Activity
Looking only at the lines below that contain "will", give the number of them and no other text.

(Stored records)
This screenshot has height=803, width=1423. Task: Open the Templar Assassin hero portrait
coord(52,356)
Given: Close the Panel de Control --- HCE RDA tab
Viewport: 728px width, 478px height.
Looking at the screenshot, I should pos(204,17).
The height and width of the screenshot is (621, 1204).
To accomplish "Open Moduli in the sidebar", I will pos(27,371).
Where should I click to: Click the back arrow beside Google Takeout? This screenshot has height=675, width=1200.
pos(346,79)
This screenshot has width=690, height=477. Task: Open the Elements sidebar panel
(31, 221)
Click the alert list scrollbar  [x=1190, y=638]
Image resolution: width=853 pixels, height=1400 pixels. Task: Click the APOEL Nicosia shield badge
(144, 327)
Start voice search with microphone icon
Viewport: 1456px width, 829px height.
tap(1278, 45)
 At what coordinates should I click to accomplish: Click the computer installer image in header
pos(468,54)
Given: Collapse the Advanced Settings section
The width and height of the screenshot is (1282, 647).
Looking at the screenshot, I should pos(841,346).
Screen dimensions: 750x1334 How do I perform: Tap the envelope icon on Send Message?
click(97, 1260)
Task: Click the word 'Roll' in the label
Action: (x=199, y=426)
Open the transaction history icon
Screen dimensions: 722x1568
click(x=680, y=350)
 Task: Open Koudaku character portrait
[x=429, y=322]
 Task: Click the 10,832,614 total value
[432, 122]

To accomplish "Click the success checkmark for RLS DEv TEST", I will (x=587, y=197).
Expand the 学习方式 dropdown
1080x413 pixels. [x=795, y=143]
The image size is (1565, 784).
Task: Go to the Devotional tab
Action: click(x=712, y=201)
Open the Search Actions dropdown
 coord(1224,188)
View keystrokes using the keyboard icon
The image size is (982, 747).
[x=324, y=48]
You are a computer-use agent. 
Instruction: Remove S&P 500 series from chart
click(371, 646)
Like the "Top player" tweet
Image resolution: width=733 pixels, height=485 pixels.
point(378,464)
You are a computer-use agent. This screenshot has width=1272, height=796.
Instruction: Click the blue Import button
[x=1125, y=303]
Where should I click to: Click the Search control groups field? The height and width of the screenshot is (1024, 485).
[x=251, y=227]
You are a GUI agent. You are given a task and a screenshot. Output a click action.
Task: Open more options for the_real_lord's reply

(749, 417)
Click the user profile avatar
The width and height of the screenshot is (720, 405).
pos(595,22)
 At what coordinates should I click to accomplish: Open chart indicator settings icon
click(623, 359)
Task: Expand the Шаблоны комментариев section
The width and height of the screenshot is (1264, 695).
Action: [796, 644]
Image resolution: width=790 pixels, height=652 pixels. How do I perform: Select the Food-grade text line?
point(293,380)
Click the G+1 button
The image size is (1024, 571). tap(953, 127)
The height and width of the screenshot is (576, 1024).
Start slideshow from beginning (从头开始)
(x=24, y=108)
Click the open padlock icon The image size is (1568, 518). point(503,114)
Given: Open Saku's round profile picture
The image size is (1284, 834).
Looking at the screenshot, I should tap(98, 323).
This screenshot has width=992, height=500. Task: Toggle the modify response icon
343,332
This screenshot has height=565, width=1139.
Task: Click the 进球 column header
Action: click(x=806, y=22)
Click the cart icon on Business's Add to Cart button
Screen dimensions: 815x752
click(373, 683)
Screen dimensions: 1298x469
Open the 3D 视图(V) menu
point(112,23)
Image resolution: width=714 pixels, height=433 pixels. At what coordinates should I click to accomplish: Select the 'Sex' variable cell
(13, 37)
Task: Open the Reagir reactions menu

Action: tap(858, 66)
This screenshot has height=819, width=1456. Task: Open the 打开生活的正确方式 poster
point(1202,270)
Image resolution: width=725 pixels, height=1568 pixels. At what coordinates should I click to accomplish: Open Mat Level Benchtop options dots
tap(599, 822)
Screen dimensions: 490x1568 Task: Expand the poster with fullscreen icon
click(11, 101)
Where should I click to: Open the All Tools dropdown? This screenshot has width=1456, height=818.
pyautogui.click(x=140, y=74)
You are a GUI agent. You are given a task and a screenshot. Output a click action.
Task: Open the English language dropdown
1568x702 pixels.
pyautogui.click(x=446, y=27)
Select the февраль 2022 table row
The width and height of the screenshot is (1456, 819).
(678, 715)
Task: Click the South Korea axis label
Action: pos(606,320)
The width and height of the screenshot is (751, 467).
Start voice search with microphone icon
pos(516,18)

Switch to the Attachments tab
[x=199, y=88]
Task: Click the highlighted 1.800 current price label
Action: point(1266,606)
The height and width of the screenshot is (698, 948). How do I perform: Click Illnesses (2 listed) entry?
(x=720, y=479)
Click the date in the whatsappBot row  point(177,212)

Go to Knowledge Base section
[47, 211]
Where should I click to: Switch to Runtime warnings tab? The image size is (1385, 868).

Answer space
2